68°F
weather icon Clear

Illegal short-term rentals in Las Vegas drop since crackdown

Updated July 19, 2018 - 6:00 am

The number of unlicensed short-term rentals in Las Vegas has dropped by hundreds since the city began working with a company that has identified out-of-compliance home-sharing hosts.

An estimated 1,140 short-term rentals in Las Vegas are operating out of compliance with the city’s rules, down from roughly 1,500 in February.

The city began its crackdown a year ago when the City Council passed stricter regulations, adding a requirement for operators to obtain a special-use permit.

Calls to the complaint hotline that began accepting calls Sept. 1 have also decreased since a handful of “troublesome” rentals lost their licenses, city officials said.

“I think the fact that people have heard we mean business has really helped,” said Councilwoman Lois Tarkanian, who pushed for the 2017 regulations.

The city of Las Vegas, unlike other local governments in the valley, generally allows short-term rentals — defined as fewer than 31 days — which have grown in popularity with the rise of platforms such as Airbnb. In some swaths of the city to the west and northwest, short-term rentals are prohibited. The city sent unlicensed operators in those areas cease-and-desist letters, and 318 ceased their rental activity.

In the 2017 fiscal year, 117 licenses for short-term rentals were issued in Las Vegas. In the fiscal year 2018, which ended June 30, 30 licenses were approved.

“A big part of that (decrease) is the special-use permit process,” Deputy Planning Director Mary McElhone said.

Since the council ushered in the special-use permit requirement in June 2017, the Planning Commission and the City Council spend a significant amount of time holding public hearings on and discussing short-term rental permits for specific properties.

Short-term rentals have stirred controversy in Las Vegas, with operators and proponents arguing the city’s rules are too stringent. Opponents paint the issue as a party house problem, and say businesses don’t belong in residential areas.

Of the 139 applications the city has received for special-use permits, more than 30 have gained approval, 59 are going through the Planning Commission or City Council approval process, 27 were denied and 17 were withdrawn or canceled.
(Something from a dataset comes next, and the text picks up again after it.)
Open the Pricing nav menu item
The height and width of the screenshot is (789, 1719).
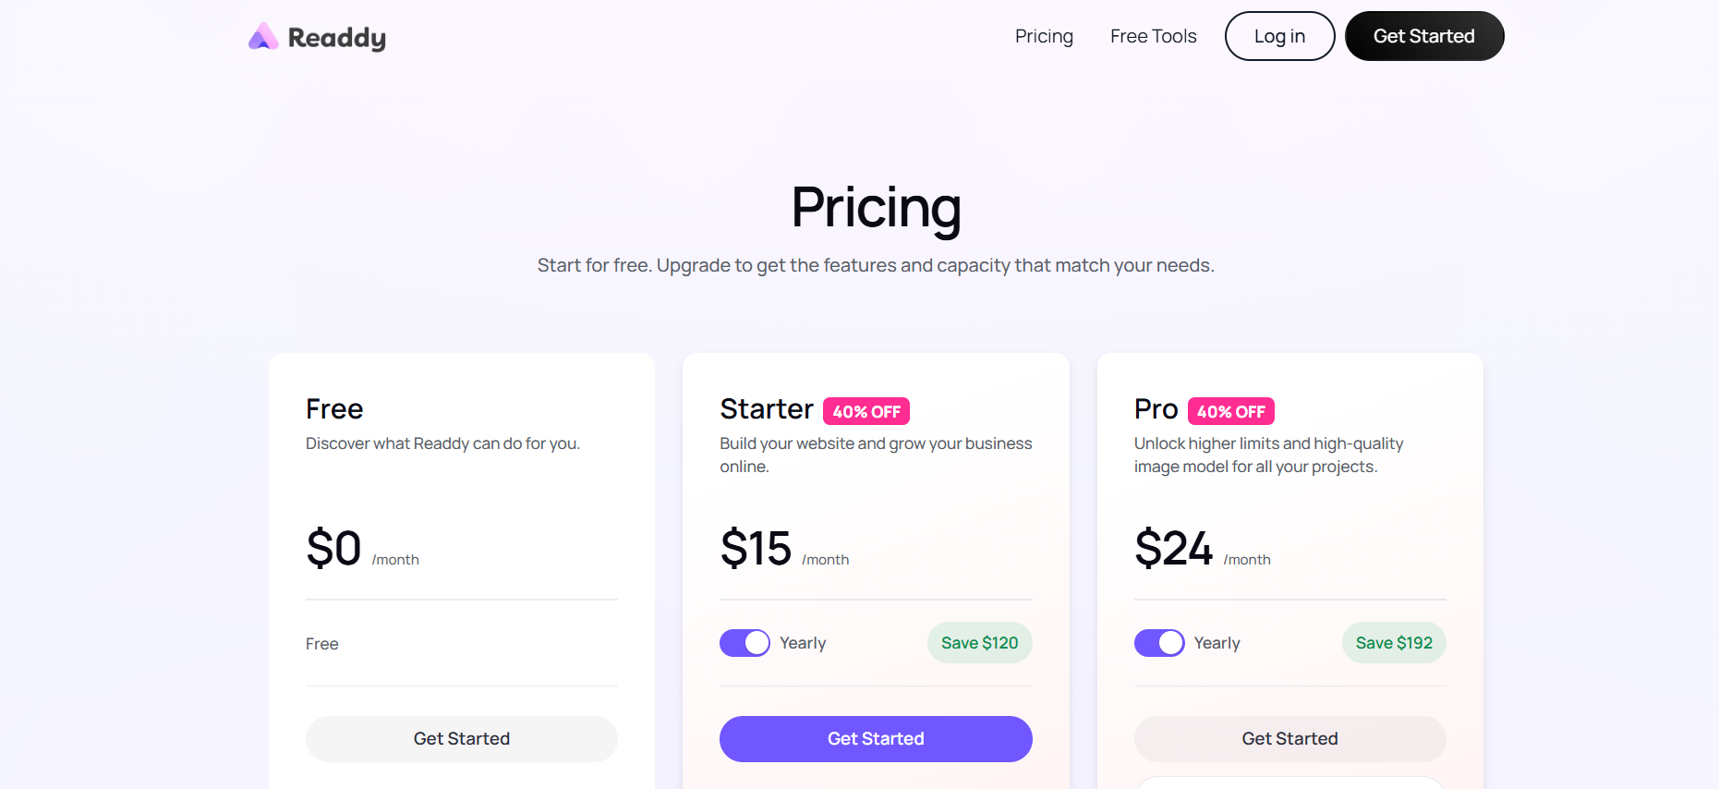point(1044,36)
The remaining four were tabled.

Later Wednesday, the council OK’d multiple special-use permits for short-term rentals and shot down another.

The city’s hotline receives an average of 80 calls per month. More than half of those calls have been complaints about short-term rentals in unincorporated Clark County, outside city boundaries.

The company the city was working with to field the hotline calls went out of business and abruptly stopped taking calls. Complaints have since been routed to Code Enforcement Section Manager Vicki Ozuna’s cellphone. That will change when a new company will begin fielding the calls starting in August.

The city spends nearly $467,000 annually on the program. The bulk of the money goes to staff costs, and the city is paying the company UHost $35,000 to help identify unlicensed short-term rentals, and the $2,400 to operate the complaint hotline.

The city has levied roughly $141,000 in penalties on unlicensed operators and has so far collected a fraction of that amount.